What is required
Repeat every record exactly, omitting the pictures.

Source records: Begin

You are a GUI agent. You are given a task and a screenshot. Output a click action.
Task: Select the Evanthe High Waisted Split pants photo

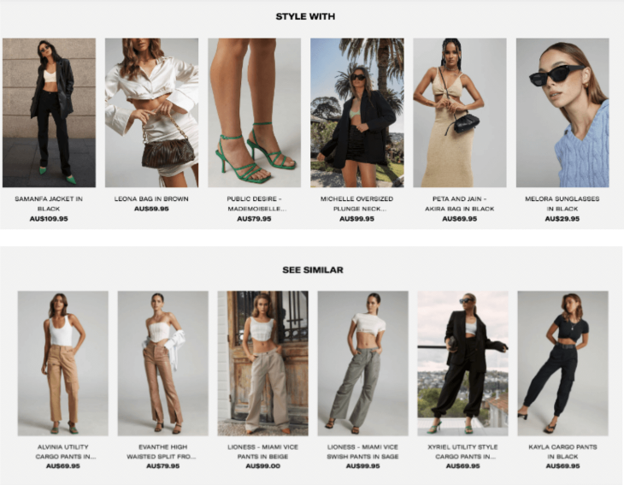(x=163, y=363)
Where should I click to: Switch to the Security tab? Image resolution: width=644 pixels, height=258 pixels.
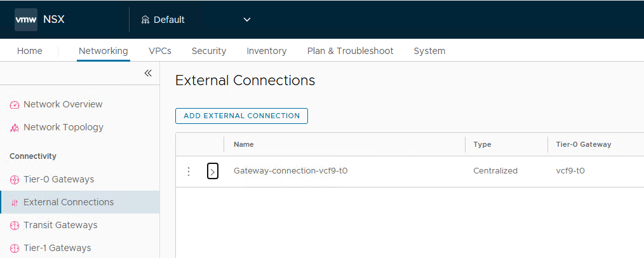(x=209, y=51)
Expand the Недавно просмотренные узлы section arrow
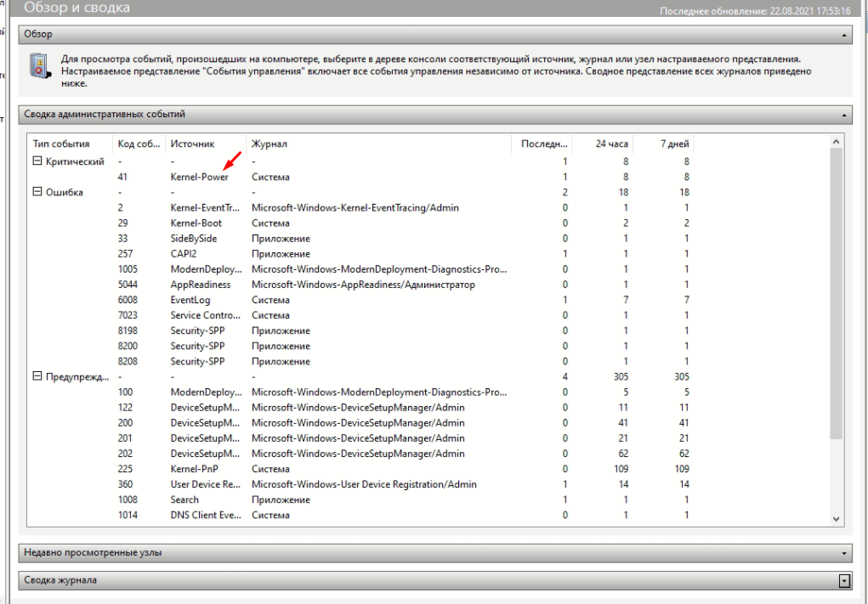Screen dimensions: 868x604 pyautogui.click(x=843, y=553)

Source records: End

Solution to the exercise
You are a GUI agent. You are given a task and a screenshot. Output a click action.
Task: Select the Evanthe High Waisted Split pants photo

(x=163, y=363)
Where should I click to: Switch to the Security tab? Image resolution: width=644 pixels, height=258 pixels.
(x=209, y=51)
Expand the Недавно просмотренные узлы section arrow
Screen dimensions: 868x604 pyautogui.click(x=843, y=553)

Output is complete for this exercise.